Umar Ozeer - Autonomic Resilience of Distributed IoT Applications in the Fog

14:00
Wednesday
11
Dec
2019
Organized by: 
Umar Ozeer
Speaker: 
Umar Ozeer

 

The Jury is composed of:

  • Mr. Thomas Ledoux, enseignant-chercheur, IMT Atlantique, Reviewer
  • Mr. Pierre Sens, Professor, Sorbonne Université, Reviewer
  • Ms. Sara Bouchenak, Professor, INSA Lyon, Examiner
  • Mr. Charles Consel, Professor, Bordeaux INP, Examiner
  • Mr. Gwen Salaün, Professor, Université Grenoble Alpes, Thesis Supervisor
  • Mr. Loïc Letondeur, Research Engineer, Orange Labs, Co-supervisor
  • Mr.
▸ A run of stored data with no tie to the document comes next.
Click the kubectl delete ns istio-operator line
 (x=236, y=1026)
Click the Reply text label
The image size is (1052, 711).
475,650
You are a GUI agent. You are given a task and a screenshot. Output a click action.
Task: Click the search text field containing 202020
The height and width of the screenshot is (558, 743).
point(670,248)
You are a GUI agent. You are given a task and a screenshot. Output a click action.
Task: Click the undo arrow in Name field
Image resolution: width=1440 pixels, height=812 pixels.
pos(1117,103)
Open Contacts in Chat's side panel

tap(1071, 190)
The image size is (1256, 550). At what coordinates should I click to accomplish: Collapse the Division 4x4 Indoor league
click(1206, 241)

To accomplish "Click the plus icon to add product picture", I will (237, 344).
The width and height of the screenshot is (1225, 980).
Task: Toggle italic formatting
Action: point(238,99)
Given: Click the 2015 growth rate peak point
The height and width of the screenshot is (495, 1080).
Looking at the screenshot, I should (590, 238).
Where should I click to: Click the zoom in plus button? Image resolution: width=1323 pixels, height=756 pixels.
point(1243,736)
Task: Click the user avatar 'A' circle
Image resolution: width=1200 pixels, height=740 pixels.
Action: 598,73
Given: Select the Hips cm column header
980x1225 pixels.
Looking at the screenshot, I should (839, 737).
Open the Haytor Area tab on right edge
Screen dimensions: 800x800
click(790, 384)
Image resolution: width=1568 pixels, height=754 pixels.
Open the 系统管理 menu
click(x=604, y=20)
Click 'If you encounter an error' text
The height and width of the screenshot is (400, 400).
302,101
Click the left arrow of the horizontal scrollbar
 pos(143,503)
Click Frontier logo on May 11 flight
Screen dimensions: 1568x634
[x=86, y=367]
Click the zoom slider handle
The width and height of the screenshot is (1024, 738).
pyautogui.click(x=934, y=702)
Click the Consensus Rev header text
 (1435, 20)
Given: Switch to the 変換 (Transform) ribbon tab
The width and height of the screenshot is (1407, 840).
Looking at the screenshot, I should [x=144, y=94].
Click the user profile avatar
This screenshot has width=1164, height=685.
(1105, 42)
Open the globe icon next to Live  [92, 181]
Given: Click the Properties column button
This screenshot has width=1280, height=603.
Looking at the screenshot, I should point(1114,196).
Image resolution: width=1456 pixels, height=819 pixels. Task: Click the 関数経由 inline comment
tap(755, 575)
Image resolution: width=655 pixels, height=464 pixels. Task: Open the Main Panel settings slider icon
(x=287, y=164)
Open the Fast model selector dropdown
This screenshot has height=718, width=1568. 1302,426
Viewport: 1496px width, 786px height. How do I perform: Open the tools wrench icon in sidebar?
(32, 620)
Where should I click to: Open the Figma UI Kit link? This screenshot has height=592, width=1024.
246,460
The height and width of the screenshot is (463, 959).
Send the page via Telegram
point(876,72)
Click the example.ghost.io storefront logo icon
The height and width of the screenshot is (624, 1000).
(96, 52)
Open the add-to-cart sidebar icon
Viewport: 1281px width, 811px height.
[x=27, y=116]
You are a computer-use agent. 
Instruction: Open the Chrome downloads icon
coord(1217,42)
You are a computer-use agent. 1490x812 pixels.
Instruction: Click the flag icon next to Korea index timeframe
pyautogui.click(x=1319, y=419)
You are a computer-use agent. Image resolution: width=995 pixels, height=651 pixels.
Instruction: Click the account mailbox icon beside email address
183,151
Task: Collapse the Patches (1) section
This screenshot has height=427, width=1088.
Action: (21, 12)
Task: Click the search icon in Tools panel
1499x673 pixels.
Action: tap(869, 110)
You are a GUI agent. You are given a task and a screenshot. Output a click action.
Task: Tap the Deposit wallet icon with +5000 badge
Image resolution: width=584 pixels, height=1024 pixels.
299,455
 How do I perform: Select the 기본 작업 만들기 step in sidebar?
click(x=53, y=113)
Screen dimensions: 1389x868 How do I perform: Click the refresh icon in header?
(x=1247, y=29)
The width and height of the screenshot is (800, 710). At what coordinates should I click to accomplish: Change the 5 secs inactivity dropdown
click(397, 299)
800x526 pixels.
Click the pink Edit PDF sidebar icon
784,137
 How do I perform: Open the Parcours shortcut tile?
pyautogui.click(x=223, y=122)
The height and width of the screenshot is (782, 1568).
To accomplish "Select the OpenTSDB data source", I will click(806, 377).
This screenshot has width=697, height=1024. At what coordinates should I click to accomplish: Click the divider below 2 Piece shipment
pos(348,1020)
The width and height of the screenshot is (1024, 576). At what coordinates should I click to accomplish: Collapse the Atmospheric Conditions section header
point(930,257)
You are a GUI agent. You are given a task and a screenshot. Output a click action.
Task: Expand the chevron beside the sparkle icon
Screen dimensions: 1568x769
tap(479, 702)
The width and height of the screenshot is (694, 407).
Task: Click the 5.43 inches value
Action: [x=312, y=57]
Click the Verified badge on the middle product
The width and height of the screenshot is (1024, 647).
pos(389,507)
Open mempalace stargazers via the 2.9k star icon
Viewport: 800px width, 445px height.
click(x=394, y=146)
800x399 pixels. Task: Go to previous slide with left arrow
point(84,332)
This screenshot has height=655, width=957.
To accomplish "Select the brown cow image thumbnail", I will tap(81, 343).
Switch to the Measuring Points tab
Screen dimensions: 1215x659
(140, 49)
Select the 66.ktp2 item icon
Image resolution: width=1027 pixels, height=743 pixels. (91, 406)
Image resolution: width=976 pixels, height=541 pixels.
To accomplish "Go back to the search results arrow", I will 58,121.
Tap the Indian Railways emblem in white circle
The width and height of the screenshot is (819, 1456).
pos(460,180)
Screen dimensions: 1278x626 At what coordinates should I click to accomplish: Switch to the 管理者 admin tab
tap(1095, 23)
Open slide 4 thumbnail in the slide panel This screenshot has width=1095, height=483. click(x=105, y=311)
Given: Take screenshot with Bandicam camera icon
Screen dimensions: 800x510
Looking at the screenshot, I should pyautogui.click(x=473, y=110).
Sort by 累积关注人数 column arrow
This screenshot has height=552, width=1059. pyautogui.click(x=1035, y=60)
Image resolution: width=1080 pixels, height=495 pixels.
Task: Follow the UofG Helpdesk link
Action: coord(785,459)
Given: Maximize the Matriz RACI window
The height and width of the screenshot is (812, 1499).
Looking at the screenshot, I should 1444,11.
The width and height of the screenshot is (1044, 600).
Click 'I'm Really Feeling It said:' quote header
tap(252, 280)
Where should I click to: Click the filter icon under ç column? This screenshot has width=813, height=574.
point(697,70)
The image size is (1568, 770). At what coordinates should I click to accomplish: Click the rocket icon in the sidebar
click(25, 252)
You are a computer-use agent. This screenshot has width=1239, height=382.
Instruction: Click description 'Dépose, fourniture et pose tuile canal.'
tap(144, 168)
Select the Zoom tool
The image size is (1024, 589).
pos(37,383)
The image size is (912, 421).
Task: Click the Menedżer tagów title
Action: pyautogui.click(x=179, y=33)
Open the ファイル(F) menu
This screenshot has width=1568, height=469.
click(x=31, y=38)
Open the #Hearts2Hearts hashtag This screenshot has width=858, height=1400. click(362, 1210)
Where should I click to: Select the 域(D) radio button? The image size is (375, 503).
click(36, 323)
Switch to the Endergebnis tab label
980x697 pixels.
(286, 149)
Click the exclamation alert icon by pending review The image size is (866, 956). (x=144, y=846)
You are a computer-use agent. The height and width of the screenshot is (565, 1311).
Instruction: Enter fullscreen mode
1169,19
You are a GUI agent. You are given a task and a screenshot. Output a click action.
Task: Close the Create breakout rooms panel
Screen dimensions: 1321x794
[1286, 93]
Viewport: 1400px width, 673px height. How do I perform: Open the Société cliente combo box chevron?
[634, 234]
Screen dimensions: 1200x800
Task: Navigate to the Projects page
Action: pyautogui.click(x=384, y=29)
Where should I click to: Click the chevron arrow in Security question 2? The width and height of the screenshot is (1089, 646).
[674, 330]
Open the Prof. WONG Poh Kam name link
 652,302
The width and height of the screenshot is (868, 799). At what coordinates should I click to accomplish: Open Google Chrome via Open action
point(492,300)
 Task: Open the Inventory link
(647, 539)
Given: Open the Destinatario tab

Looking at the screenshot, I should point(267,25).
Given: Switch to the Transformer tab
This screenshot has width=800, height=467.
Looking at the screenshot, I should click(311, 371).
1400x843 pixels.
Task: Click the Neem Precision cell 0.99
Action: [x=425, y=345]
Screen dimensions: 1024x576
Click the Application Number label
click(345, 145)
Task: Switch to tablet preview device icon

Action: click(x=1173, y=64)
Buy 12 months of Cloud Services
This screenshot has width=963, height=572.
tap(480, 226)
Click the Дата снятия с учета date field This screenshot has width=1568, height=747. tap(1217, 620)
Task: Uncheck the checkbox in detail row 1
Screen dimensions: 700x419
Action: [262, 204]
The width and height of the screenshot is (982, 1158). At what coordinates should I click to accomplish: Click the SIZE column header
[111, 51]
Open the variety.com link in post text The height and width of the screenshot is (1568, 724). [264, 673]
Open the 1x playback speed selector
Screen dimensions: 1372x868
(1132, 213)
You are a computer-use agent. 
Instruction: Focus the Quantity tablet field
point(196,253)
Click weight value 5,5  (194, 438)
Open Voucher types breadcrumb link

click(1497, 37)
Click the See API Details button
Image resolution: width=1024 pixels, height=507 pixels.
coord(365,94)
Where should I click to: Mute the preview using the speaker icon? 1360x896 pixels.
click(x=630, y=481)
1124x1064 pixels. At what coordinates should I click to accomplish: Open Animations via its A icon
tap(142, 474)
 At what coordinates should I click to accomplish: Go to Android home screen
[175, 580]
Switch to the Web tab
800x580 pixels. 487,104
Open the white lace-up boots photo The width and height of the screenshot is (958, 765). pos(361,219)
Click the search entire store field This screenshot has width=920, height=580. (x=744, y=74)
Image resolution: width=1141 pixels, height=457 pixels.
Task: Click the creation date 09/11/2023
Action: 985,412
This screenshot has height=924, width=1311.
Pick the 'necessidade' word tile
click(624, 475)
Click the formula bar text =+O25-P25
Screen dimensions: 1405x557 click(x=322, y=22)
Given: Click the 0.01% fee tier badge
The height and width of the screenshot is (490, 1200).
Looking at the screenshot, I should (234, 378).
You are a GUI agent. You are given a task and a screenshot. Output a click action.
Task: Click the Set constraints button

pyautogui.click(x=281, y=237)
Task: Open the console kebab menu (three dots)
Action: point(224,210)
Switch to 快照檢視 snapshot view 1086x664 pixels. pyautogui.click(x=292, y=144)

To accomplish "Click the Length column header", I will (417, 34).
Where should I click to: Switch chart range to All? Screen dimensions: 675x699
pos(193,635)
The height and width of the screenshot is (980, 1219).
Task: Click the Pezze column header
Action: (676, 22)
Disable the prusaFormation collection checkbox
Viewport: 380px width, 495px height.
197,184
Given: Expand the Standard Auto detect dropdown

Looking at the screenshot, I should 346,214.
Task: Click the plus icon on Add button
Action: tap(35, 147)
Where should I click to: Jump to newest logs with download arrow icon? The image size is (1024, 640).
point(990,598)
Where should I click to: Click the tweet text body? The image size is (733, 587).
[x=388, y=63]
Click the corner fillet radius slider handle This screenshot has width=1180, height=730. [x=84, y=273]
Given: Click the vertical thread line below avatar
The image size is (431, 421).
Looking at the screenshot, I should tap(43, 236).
François-Gaël Ottogalli, Research Engineer, Orange Labs,  Co-supervisor
  • Mr. Jean-Marc Vincent, maître de conférences, Université Grenoble Alpes,  Co-supervisor

Recent computing trends have been advocating for more distributed paradigms, namely Fog computing, which extends the capacities of the Cloud at the edge of the network, that is close to end devices and end users in the physical world. The Fog is a key enabler of the Internet of Things (IoT) applications as it resolves some of the needs that the Cloud fails to provide such as low network latencies, privacy, QoS, and geographical requirements. For this reason, the Fog has become increasingly popular and  finds application in many fields such as smart homes and cities, agriculture, healthcare, transportation, etc.
 
The Fog, however, is unstable because it is constituted of billions of heterogeneous devices in a dynamic ecosystem. IoT devices may regularly fail because of bulk production and cheap design. Moreover, the Fog-IoT ecosystem is cyber-physical and thus devices are subjected to external physical world conditions which increase the occurrence of failures. When failures occur in such an ecosystem, the resulting inconsistencies in the application affect the physical world by inducing hazardous and costly situations.
 
In this Thesis, we propose an end-to-end autonomic failure management approach for IoT applications deployed in the Fog. The proposed approach recovers from failures in a cyber-physical consistent way. Cyber-physical consistency aims at maintaining a consistent behavior of the application with respect to the physical world, as well as avoiding dangerous and costly circumstances.
 
The approach was validated using model checking techniques to verify important correctness properties. It was then implemented as a framework called F3ARIoT. This framework was evaluated on a smart home application. The results showed the feasibility of deploying F3ARIoT on real Fog-IoT applications as well as its good performances in regards to end user experience.